▶ **What to work on**: Could you print every line from the first one of the records below through the line containing "Task: Expand the", with both included and nothing else?

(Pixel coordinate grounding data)
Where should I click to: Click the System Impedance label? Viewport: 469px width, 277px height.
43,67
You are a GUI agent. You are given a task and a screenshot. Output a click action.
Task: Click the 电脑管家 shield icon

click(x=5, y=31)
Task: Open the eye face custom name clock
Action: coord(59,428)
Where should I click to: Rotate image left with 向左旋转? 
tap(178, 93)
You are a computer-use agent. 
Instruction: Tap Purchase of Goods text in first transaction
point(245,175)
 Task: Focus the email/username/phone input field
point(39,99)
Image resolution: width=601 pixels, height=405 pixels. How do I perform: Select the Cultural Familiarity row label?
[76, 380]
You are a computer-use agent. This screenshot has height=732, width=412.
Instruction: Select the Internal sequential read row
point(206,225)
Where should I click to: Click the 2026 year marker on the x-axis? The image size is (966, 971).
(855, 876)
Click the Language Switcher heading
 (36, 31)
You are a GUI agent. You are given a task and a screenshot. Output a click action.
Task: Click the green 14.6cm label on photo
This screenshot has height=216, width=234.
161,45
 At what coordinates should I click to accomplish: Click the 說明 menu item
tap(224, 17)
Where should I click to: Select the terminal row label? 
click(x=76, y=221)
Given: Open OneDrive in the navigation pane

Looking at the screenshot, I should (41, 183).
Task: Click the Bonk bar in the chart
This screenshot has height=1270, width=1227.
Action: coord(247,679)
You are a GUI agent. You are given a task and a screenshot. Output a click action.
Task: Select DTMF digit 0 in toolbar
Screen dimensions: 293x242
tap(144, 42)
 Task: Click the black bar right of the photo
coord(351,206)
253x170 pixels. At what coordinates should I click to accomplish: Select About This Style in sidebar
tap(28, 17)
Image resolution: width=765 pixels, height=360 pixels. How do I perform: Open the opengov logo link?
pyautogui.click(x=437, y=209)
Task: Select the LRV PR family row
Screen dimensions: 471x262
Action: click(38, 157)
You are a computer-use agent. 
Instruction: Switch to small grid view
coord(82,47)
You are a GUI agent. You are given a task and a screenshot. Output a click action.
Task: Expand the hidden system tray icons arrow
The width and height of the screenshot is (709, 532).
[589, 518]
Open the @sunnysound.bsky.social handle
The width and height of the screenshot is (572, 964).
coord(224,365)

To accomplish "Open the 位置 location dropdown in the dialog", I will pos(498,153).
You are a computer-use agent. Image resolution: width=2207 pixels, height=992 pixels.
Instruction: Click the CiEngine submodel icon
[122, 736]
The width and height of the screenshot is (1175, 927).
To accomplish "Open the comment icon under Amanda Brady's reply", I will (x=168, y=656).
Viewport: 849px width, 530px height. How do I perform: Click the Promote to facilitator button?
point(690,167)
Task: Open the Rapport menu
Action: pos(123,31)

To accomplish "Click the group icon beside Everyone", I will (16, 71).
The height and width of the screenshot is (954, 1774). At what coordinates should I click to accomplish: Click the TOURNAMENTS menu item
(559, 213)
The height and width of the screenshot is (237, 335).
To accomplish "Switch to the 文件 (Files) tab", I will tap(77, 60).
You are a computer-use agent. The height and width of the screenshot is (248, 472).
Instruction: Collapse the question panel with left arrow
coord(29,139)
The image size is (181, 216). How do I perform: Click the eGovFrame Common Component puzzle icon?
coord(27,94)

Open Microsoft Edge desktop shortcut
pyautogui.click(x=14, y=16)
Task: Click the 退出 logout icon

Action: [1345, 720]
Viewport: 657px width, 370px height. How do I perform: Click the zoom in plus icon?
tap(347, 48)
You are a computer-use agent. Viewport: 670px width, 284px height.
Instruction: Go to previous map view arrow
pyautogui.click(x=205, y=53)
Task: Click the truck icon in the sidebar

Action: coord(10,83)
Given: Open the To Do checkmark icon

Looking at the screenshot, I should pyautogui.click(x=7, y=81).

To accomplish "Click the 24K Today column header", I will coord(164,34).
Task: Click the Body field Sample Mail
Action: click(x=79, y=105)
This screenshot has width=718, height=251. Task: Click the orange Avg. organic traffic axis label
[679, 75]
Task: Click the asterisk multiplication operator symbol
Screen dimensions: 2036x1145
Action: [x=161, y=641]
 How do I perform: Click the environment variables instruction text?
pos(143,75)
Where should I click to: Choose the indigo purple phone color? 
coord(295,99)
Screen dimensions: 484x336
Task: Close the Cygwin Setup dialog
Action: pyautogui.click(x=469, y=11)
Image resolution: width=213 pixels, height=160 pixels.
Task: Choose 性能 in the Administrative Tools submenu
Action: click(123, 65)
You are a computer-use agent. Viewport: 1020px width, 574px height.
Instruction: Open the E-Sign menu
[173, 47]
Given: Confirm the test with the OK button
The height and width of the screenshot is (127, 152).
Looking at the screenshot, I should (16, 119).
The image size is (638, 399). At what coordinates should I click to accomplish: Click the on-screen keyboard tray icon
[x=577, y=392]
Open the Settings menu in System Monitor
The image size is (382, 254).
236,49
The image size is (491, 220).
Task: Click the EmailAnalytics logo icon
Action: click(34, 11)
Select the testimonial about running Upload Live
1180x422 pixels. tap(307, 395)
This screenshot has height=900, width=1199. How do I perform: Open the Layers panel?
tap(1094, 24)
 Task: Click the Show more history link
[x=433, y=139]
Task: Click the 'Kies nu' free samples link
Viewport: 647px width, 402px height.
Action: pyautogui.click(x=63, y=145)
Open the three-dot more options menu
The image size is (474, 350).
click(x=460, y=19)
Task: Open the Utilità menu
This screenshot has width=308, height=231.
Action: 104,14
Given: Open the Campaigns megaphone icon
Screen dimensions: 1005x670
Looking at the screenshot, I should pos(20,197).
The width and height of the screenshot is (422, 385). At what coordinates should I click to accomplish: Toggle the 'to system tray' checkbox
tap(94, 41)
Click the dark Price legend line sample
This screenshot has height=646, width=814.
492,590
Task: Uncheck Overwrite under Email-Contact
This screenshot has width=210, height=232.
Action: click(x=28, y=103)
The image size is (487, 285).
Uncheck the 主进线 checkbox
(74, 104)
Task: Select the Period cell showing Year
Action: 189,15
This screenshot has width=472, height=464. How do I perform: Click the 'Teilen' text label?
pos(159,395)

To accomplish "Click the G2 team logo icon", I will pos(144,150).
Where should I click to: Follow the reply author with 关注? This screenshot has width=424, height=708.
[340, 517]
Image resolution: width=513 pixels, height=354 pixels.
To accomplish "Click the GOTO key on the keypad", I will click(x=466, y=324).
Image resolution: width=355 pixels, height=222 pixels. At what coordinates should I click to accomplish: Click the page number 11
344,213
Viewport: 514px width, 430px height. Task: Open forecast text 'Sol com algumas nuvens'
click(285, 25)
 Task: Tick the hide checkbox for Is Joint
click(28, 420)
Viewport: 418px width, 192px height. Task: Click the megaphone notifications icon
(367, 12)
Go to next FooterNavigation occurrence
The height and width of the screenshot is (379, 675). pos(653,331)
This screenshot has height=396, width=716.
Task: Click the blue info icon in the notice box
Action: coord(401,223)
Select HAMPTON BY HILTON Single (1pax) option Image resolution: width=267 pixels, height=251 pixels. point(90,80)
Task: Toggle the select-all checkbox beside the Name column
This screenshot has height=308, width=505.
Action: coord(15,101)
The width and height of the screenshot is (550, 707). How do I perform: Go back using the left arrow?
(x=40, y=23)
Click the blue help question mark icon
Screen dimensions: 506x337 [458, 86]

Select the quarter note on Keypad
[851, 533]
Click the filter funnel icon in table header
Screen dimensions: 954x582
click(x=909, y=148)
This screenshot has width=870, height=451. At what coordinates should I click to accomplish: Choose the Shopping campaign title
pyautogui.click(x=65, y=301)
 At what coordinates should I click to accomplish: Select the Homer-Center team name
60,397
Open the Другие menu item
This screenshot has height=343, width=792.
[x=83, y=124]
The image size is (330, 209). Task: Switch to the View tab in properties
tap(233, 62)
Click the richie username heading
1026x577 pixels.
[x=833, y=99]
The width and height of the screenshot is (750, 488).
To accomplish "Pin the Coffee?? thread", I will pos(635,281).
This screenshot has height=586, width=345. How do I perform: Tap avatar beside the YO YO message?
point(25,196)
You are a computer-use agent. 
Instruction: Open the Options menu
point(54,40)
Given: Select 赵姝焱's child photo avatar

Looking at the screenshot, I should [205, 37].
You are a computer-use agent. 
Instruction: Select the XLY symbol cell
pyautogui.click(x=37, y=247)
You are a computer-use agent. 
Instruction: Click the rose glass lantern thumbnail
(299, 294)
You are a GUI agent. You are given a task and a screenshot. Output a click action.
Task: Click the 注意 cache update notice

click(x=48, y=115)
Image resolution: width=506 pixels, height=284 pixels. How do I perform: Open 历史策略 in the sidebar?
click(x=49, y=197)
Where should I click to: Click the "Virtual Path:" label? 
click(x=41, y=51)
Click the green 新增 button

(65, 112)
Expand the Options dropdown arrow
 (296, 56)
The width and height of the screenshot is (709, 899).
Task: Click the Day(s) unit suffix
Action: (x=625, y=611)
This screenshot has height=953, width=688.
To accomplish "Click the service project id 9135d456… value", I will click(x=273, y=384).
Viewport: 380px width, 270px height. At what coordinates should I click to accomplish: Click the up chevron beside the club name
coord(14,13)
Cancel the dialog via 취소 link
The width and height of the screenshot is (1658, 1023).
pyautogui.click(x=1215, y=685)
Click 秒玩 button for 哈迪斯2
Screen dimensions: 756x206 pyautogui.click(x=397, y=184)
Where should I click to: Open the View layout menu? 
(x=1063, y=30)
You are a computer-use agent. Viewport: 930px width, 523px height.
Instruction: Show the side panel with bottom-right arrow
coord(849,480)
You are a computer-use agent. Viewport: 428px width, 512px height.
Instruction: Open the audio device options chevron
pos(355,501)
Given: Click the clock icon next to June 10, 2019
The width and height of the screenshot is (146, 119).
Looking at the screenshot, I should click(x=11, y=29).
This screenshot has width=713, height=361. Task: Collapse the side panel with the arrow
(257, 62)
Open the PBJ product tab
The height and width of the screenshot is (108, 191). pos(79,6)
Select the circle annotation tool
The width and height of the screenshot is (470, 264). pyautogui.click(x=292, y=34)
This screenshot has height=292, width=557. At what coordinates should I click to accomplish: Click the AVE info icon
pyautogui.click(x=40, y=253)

▶ **Worked solution**:
Where should I click to: Click the System Impedance label? Viewport: 469px width, 277px height.
43,67
You are a GUI agent. You are given a task and a screenshot. Output a click action.
Task: Click the 电脑管家 shield icon

click(x=5, y=31)
Task: Open the eye face custom name clock
Action: coord(59,428)
Where should I click to: Rotate image left with 向左旋转? 
tap(178, 93)
You are a computer-use agent. 
Instruction: Tap Purchase of Goods text in first transaction
point(245,175)
 Task: Focus the email/username/phone input field
point(39,99)
Image resolution: width=601 pixels, height=405 pixels. How do I perform: Select the Cultural Familiarity row label?
[76, 380]
You are a computer-use agent. This screenshot has height=732, width=412.
Instruction: Select the Internal sequential read row
point(206,225)
Where should I click to: Click the 2026 year marker on the x-axis? The image size is (966, 971).
(855, 876)
Click the Language Switcher heading
 (36, 31)
You are a GUI agent. You are given a task and a screenshot. Output a click action.
Task: Click the green 14.6cm label on photo
This screenshot has height=216, width=234.
161,45
 At what coordinates should I click to accomplish: Click the 說明 menu item
tap(224, 17)
Where should I click to: Select the terminal row label? 
click(x=76, y=221)
Given: Open OneDrive in the navigation pane

Looking at the screenshot, I should (41, 183).
Task: Click the Bonk bar in the chart
This screenshot has height=1270, width=1227.
Action: coord(247,679)
You are a GUI agent. You are given a task and a screenshot. Output a click action.
Task: Select DTMF digit 0 in toolbar
Screen dimensions: 293x242
tap(144, 42)
 Task: Click the black bar right of the photo
coord(351,206)
253x170 pixels. At what coordinates should I click to accomplish: Select About This Style in sidebar
tap(28, 17)
Image resolution: width=765 pixels, height=360 pixels. How do I perform: Open the opengov logo link?
pyautogui.click(x=437, y=209)
Task: Select the LRV PR family row
Screen dimensions: 471x262
Action: click(38, 157)
You are a computer-use agent. 
Instruction: Switch to small grid view
coord(82,47)
You are a GUI agent. You are given a task and a screenshot. Output a click action.
Task: Expand the hidden system tray icons arrow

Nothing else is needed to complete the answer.